• **Problem requirements**
Find every line in the records that holds the string "agent". Copy each one.

::: Provided data :::

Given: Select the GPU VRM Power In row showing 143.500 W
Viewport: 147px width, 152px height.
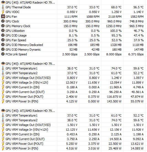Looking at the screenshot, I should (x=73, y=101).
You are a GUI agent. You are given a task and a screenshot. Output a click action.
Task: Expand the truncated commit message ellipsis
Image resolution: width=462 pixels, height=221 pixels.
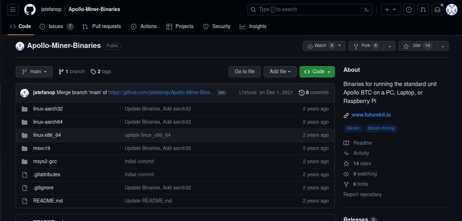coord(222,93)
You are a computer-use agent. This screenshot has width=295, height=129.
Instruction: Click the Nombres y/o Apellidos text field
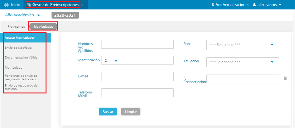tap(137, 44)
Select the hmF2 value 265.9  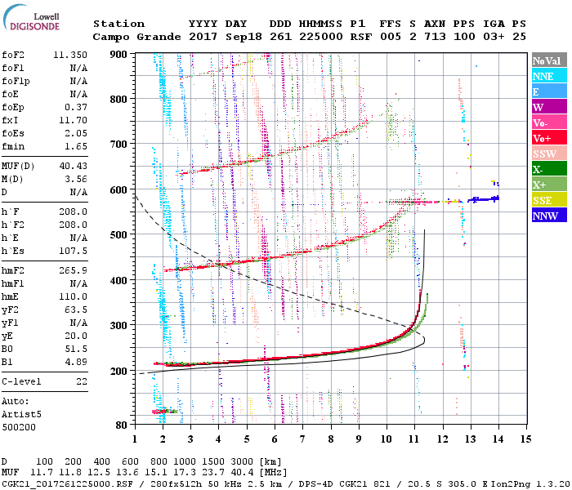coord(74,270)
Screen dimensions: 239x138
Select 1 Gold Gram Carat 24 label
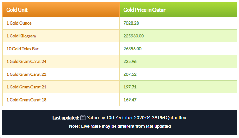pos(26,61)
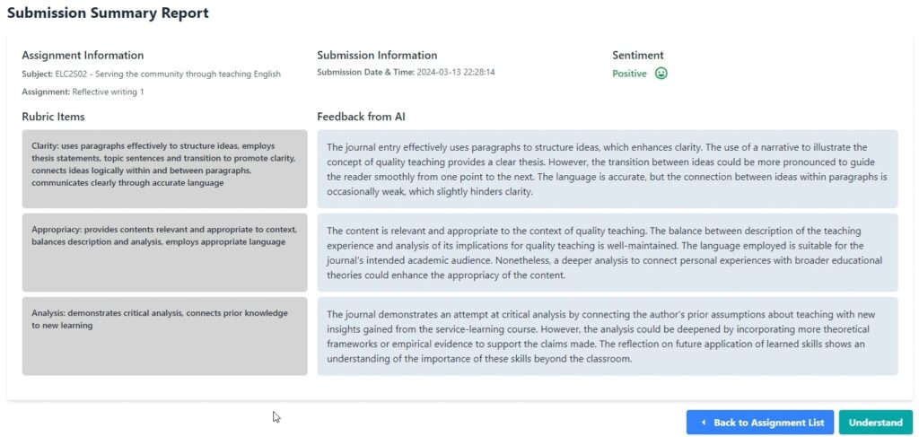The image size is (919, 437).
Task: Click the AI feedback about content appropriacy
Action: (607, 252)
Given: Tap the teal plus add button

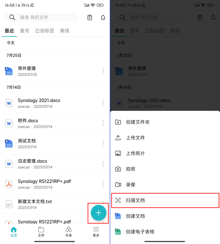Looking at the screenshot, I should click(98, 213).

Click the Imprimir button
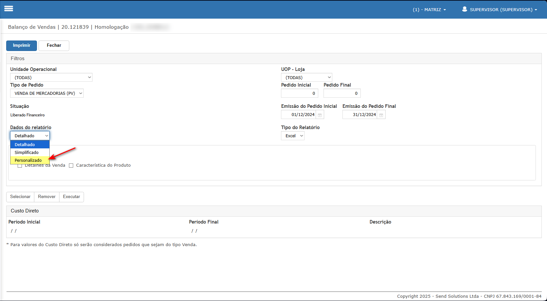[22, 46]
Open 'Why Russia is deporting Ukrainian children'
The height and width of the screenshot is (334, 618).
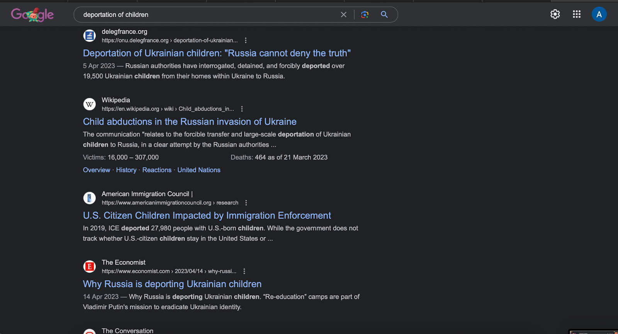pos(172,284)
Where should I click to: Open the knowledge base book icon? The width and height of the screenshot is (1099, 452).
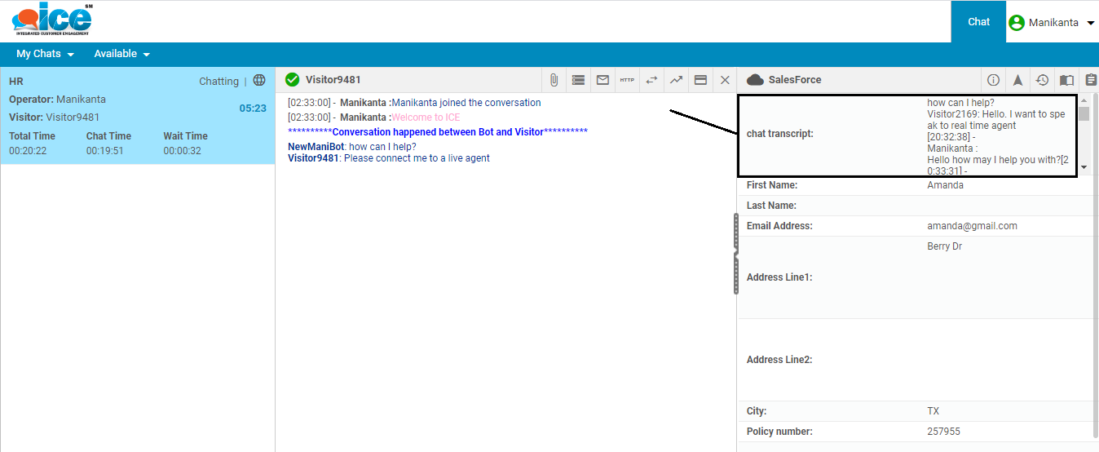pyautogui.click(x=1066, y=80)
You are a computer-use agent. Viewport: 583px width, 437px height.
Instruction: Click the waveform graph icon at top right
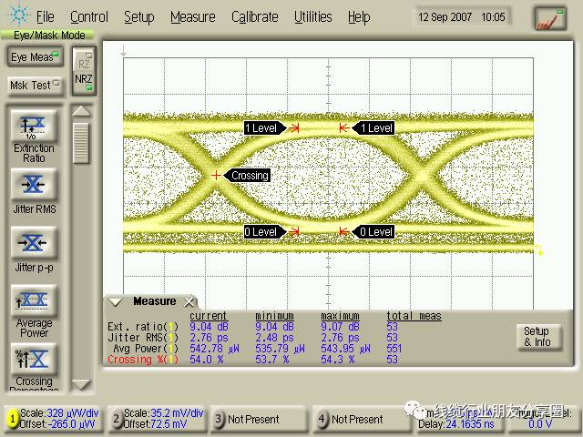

:::

• **Response area**
You are a GUI agent. You are given a task and a screenshot. Output a click action.
You are a computer-use agent. This screenshot has width=295, height=129.
You are a computer-use agent. Viewport: 583px width, 437px height.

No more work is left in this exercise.